§ Source:
------------------------------------------------

One of the best parts of the Plug In 2014 Conference in San Jose, CA last week was getting to listen in on thoughts about the state of the plug-in vehicle industry from people who have been involved with it for ages. They bristle when you call them the "Old Guard" (learned that one the hard way), but these are the people who have been through a number of ups and downs with plug-in vehicles, so they've got what we call perspective.

Their knowledge was on full display in the three plenary sessions, which the Plug In Conference organizers have given us permission to share with you. Each is at least 90 minutes long, so make sure to set some time aside to enjoy the discussions after you download them (any help with making them streamable would be appreciated). Follow us below to see what we've got to offer.

------------------------------------------------

§ Material supplied:

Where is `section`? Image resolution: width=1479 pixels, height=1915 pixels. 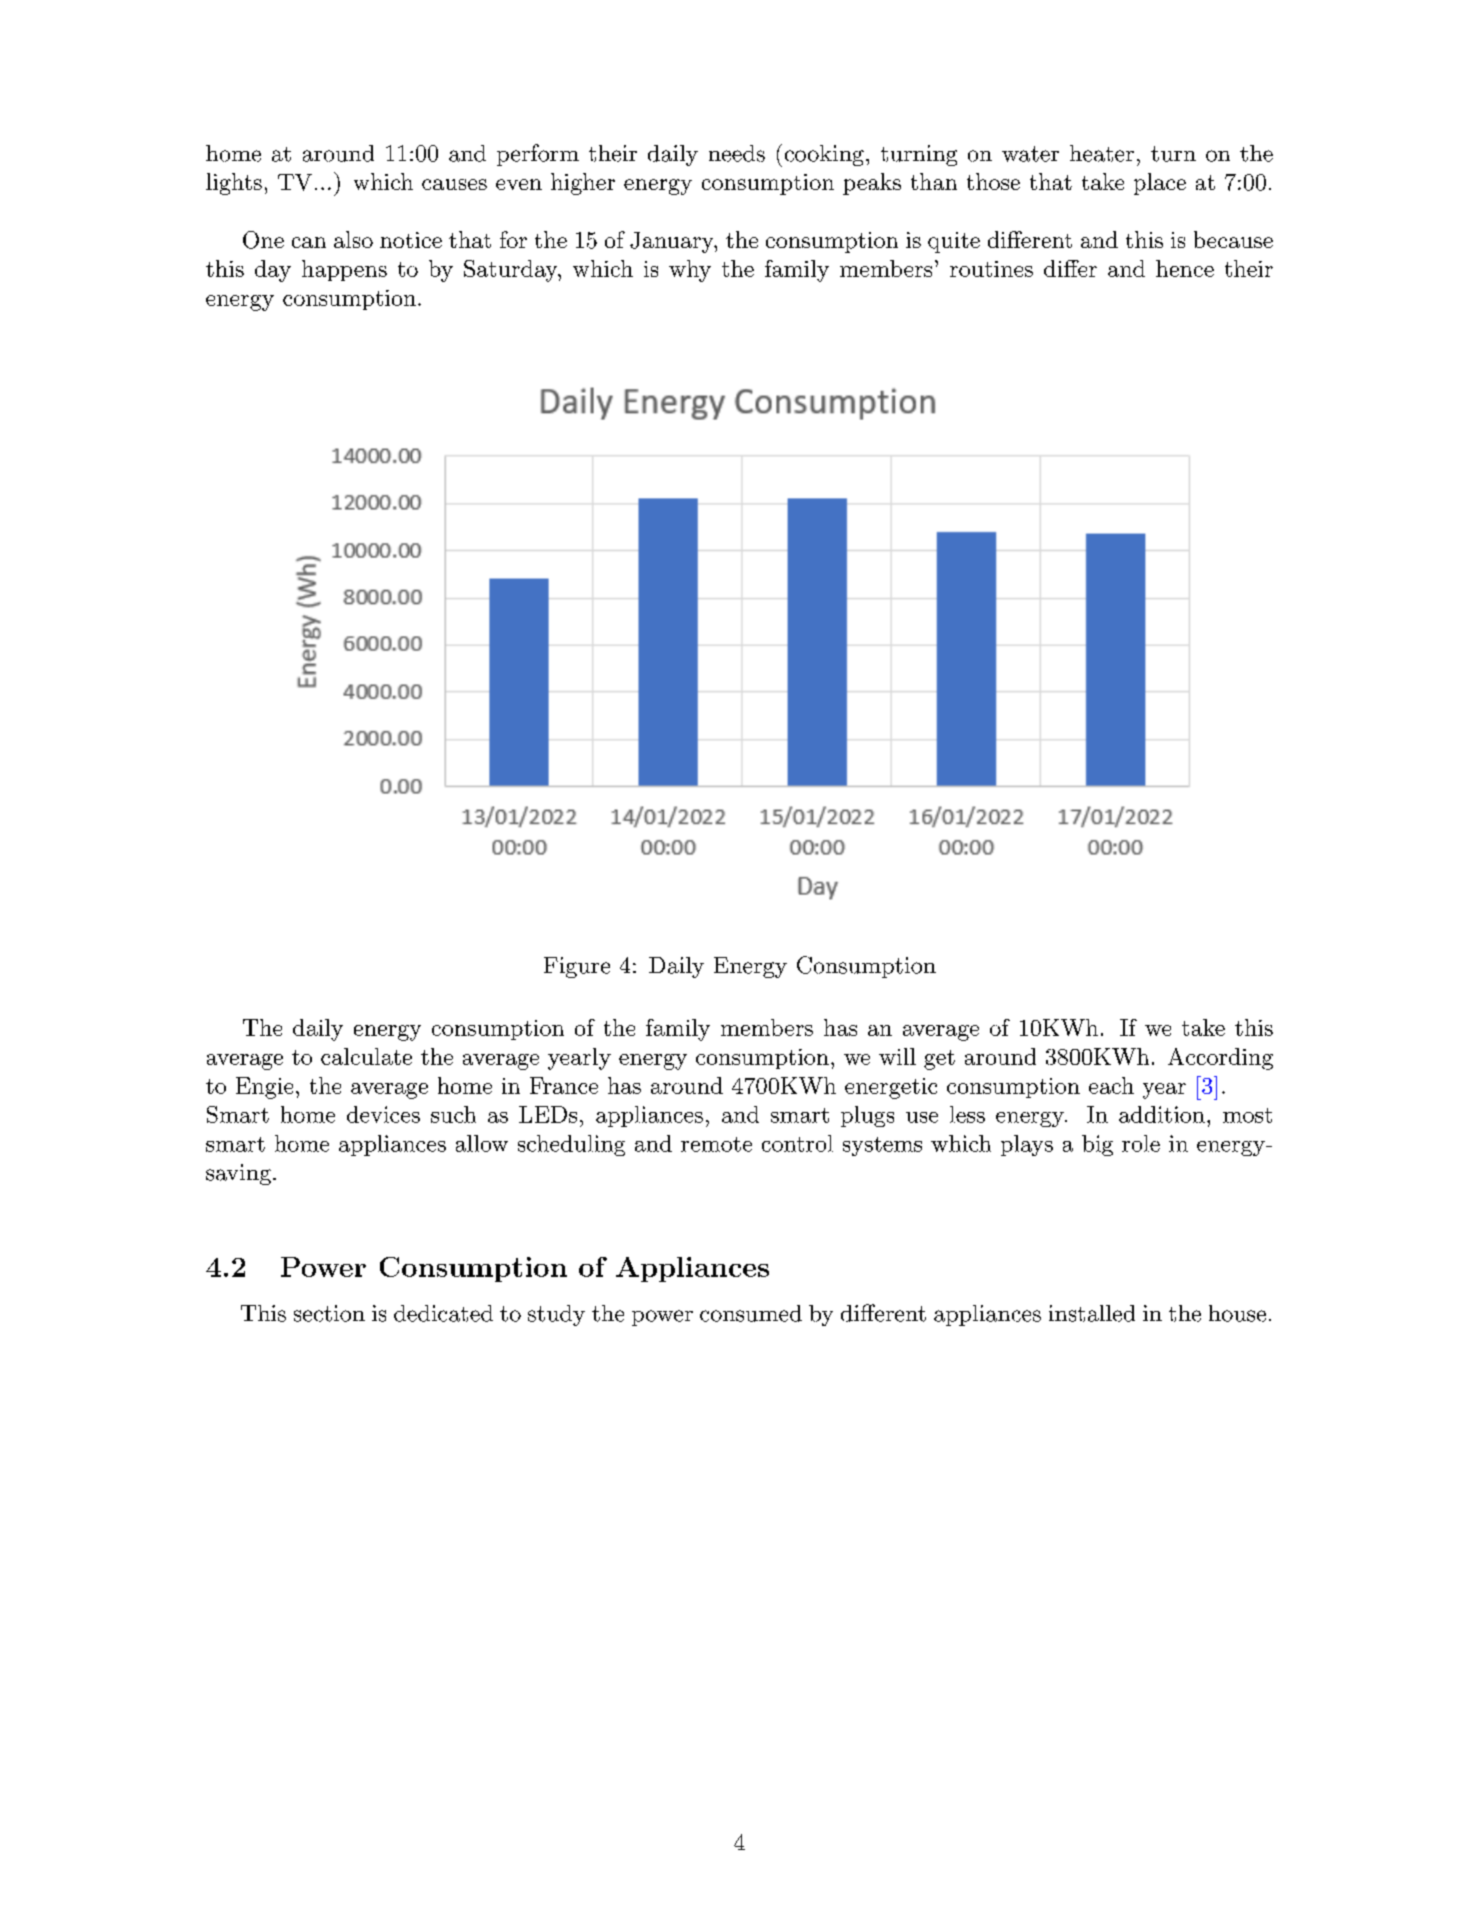 section is located at coordinates (329, 1313).
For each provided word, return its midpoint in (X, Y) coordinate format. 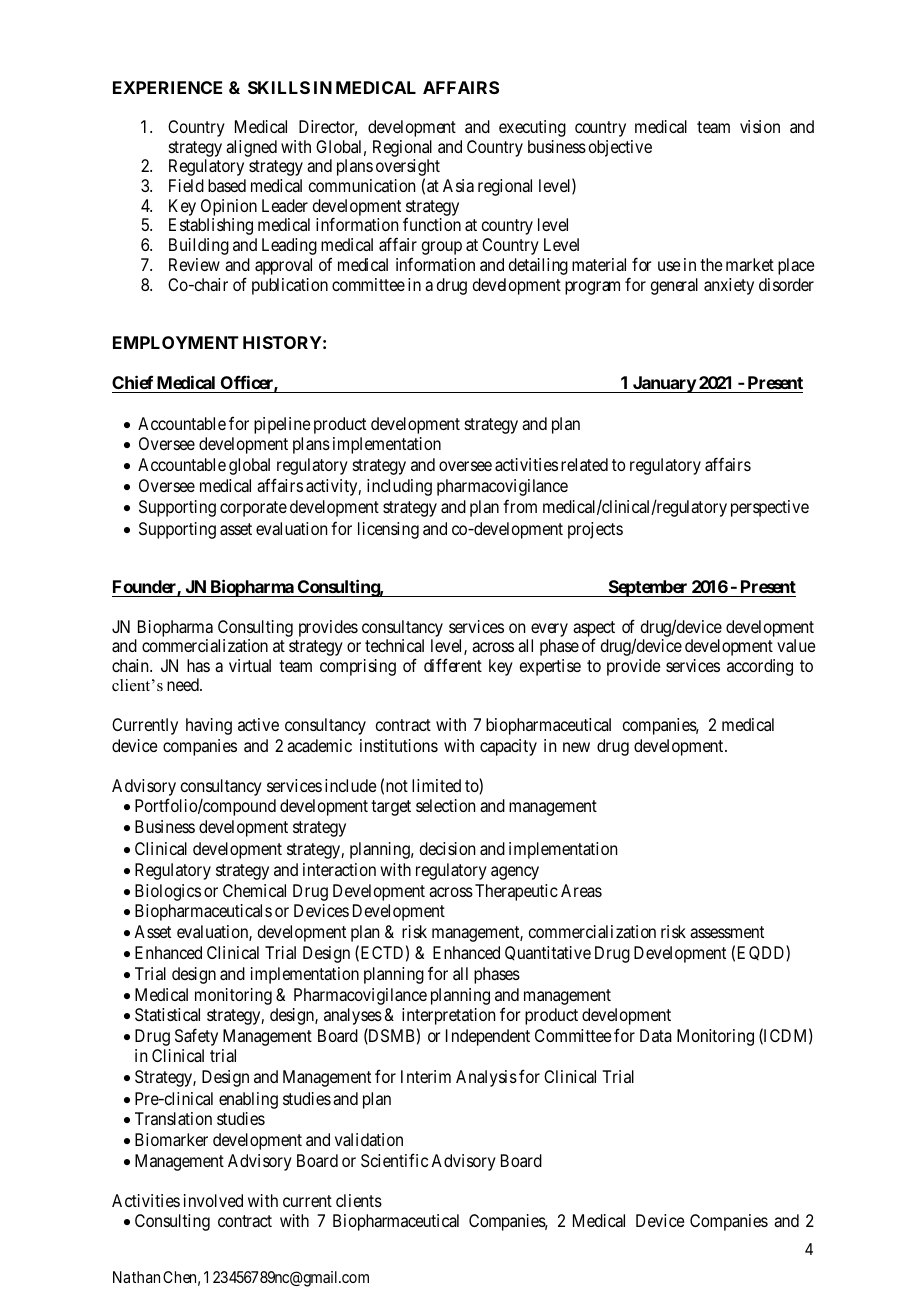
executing (532, 128)
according (760, 667)
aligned (251, 148)
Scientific (394, 1160)
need (184, 684)
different (453, 665)
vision (760, 126)
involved (213, 1200)
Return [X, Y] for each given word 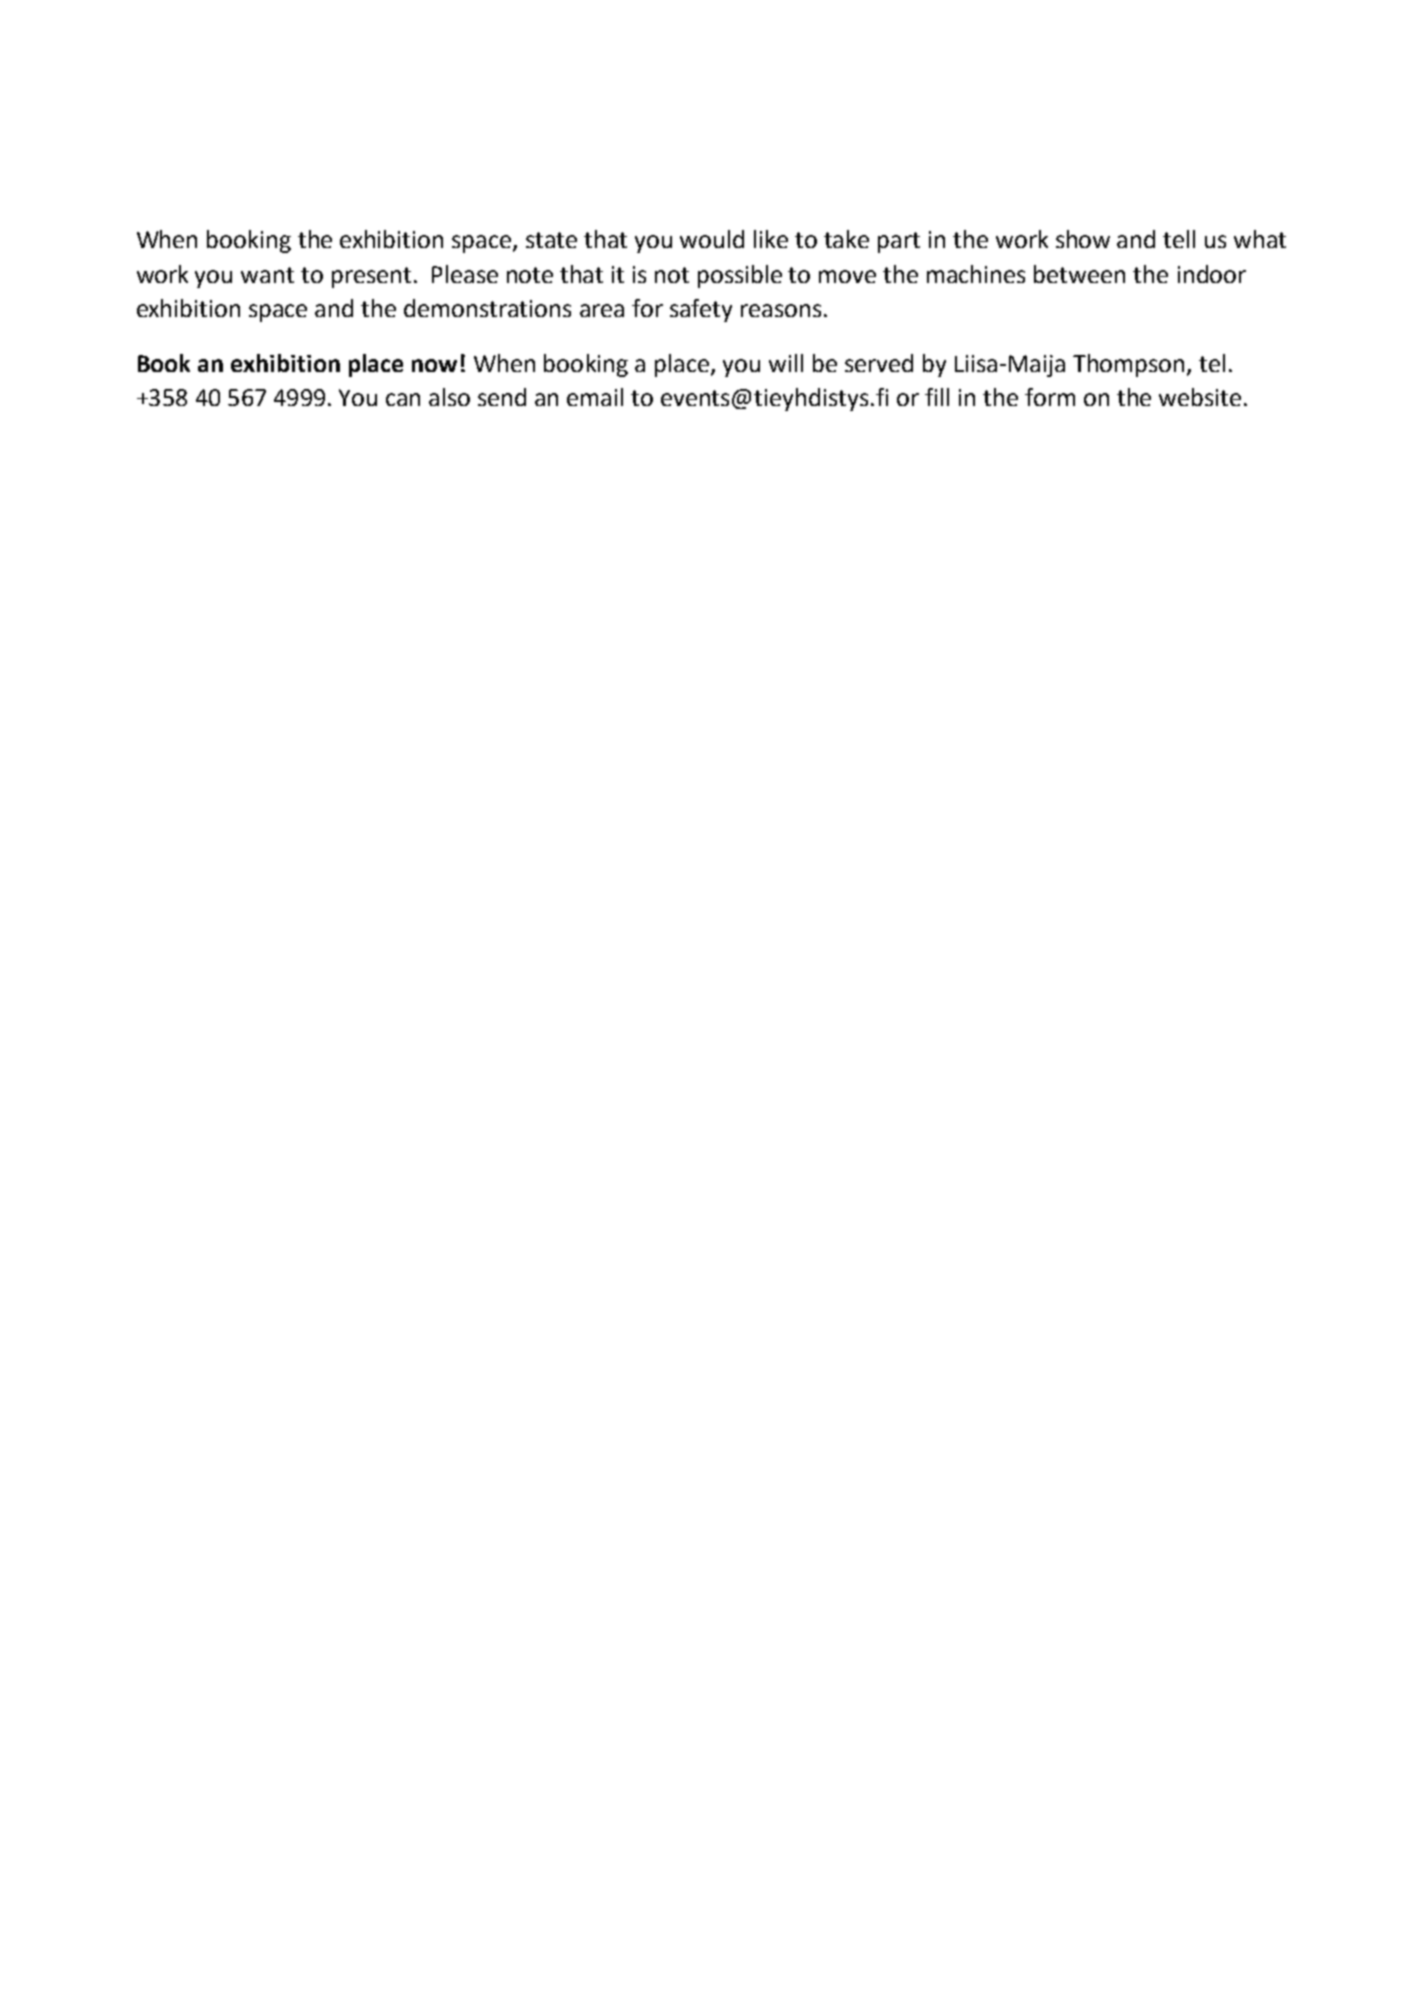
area [602, 310]
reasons [781, 310]
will [786, 363]
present [371, 277]
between [1079, 274]
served [879, 363]
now [434, 365]
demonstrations [487, 308]
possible [740, 276]
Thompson [1128, 365]
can [403, 399]
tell [1179, 239]
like [771, 239]
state [551, 240]
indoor [1212, 274]
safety [701, 310]
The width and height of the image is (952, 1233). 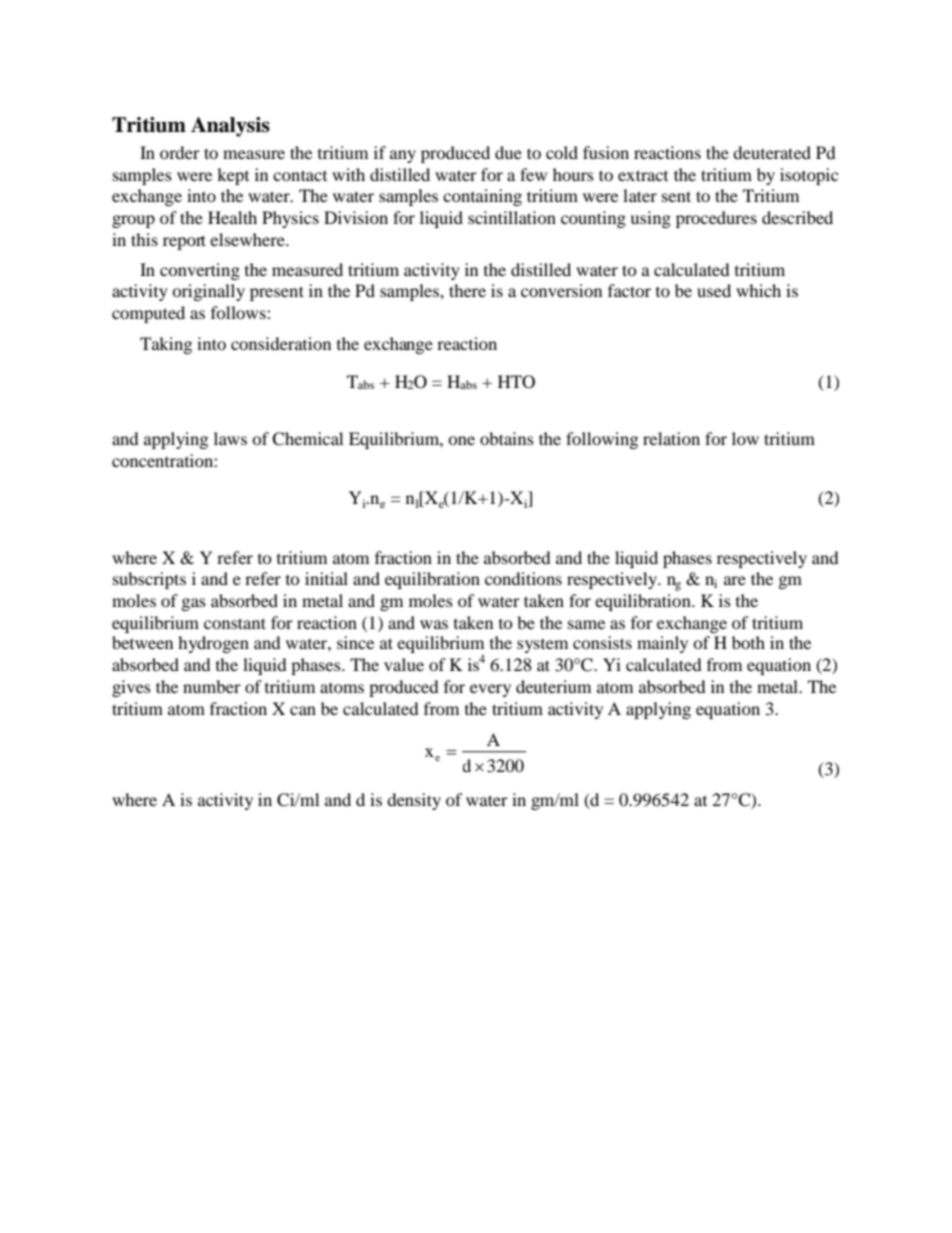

------------------------------------------------

Reproduce the passage of the Plug In 2014 Conference text from "One of the best" up to and including "got to offer.". You won't need the records for this.

One of the best parts of the Plug In 2014 Conference in San Jose, CA last week was getting to listen in on thoughts about the state of the plug-in vehicle industry from people who have been involved with it for ages. They bristle when you call them the "Old Guard" (learned that one the hard way), but these are the people who have been through a number of ups and downs with plug-in vehicles, so they've got what we call perspective.

Their knowledge was on full display in the three plenary sessions, which the Plug In Conference organizers have given us permission to share with you. Each is at least 90 minutes long, so make sure to set some time aside to enjoy the discussions after you download them (any help with making them streamable would be appreciated). Follow us below to see what we've got to offer.